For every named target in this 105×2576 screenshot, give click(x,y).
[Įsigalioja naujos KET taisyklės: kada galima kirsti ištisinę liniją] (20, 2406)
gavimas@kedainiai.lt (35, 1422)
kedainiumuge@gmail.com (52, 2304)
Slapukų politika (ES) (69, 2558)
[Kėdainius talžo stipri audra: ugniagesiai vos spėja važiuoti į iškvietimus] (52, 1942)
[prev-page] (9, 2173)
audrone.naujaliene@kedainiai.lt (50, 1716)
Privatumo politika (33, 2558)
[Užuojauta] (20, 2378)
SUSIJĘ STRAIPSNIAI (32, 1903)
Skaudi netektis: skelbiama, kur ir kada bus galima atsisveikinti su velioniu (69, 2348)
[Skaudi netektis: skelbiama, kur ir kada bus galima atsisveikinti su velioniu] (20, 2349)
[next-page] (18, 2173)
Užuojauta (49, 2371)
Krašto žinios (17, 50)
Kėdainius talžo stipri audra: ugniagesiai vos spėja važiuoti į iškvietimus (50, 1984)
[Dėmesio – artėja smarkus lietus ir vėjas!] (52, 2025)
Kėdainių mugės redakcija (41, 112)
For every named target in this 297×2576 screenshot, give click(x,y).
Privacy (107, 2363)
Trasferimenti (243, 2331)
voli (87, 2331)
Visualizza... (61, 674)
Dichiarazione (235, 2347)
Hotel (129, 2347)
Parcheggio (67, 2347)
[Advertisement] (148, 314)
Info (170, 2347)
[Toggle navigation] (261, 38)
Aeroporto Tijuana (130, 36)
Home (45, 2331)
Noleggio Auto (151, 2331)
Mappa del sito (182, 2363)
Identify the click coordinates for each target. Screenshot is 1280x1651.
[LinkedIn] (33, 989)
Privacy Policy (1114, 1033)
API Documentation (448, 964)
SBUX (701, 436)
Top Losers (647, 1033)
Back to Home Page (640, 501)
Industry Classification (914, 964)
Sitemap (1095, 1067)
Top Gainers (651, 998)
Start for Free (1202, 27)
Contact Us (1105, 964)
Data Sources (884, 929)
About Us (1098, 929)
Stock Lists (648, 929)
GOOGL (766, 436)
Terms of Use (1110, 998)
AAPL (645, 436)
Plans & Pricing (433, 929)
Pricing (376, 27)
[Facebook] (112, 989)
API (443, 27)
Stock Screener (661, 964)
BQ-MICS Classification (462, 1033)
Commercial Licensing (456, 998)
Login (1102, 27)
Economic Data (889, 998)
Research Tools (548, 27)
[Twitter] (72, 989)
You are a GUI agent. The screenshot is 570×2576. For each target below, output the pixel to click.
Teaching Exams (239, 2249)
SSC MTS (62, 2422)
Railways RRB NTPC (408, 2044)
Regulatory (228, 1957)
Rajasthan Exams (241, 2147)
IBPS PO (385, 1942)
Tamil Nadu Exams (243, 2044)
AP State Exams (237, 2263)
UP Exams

----------

What the task asks.
Return nothing but the lines from the start of the listing above through the line containing "Slapukų politika (ES) (69, 2558)", exactly as given.

Task result.
For every named target in this 105×2576 screenshot, give click(x,y).
[Įsigalioja naujos KET taisyklės: kada galima kirsti ištisinę liniją] (20, 2406)
gavimas@kedainiai.lt (35, 1422)
kedainiumuge@gmail.com (52, 2304)
Slapukų politika (ES) (69, 2558)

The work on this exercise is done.